想到這裡,風藍瑾的目光就注意着腳下,以防出現別的什麼東西。
一旁的牢房看守瞧見了就流下了冷汗,他偷偷的看了看風藍瑾的表情,瞧見他沒有發怒的預兆之後才鬆了一口氣,他解釋道,“牢房裡平日中都有打掃,只是相爺也知道,既然關在刑部大牢的都是一些窮兇極惡喪心病狂之輩,大掃除也沒有人進去,就是防止這些人別逃了出來。”
風藍瑾點點頭,刑部中看守犯人的兵士並不多,而犯人卻是幾個甚至十幾個住在一個牢房裡,所以難免要多加小心的。
甬道很長,風藍瑾和雲卿一路走來只能聽到輪椅摩擦地面發出的陣陣悶響,牢房中的犯人雖然多,但是瞧見風藍瑾和雲卿一身華服的樣子,一個個都動了身子用或戒備或警惕或好奇的眼神瞧着兩人,卻沒有一個人發出一點兒聲響。
通常富貴人家的人是不可能隨意進出刑部大牢的,因爲刑部大牢中的犯人大多都是必死無疑的類型,所以即使有錢也不一定能進來,誰知道你進來是不是和牢裡的人有牽扯?所以大多數的人對刑部大牢是望而遠之的,心裡也會有一些敬畏,而眼前的這兩個人通身尊貴渾身的氣勢渾與天成,對牢裡的骯髒和簡陋視而不見,更有看守牢房的人來爲他們引路,已經能證明眼前的兩人不止是有錢,還很有權利。牢房中有衣裳襤褸卻有眼力見兒的人眼睛微微眯起,暗想着風藍瑾兩人來牢房的目的。
風藍瑾自然沒有顧及這些人的想法,他沉着臉被雲卿推着往前走,等走到甬道的盡頭終於前面帶路的人聽了下來。
甬道的盡頭是一個簡單的刑室,稍稍比甬道處多點了幾盞油燈,看上去稍微亮了一些,牆壁上掛滿了各種類型的刑具,其中貼在牆壁上的那個十字木架更是異常的顯目。
雲卿停下腳步瞧着那個十字架,忽然就想起了大夫人之前身邊的那個冷氏,當初他就是被雲常釘在十字架上釘死的。

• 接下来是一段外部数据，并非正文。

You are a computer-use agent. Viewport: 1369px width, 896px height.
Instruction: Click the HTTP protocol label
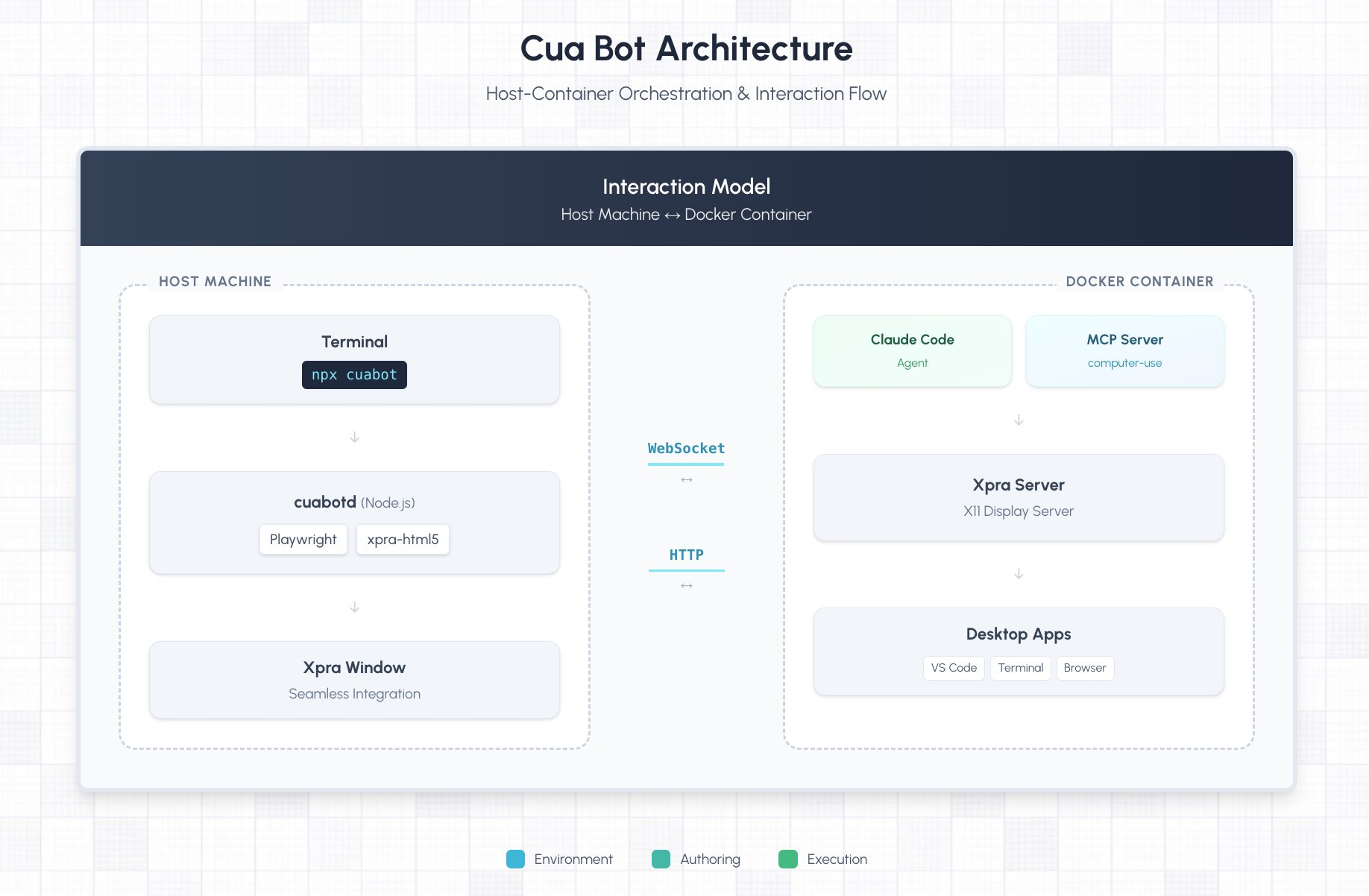click(x=686, y=555)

十字架的旁邊是一個小小的簡陋方桌,桌子上放着一罐紅灰色陶瓷釉裝着的白酒,酒的味道很濃,和牢房中各種味道混合在一起,顯得十分的噁心。
瞧見領路的獄卒,兩個小獄卒眼睛一亮,笑道,“哎?老哥哥你也來了,快來喝一杯吧,這是老張家的專門去京溪大街買來的燒刀子,真是夠味兒。”說着兩個小獄卒就一人端着一碗酒碰了一下,對着嘴灌了下去。領路的獄卒瞧見了臉色便白了白。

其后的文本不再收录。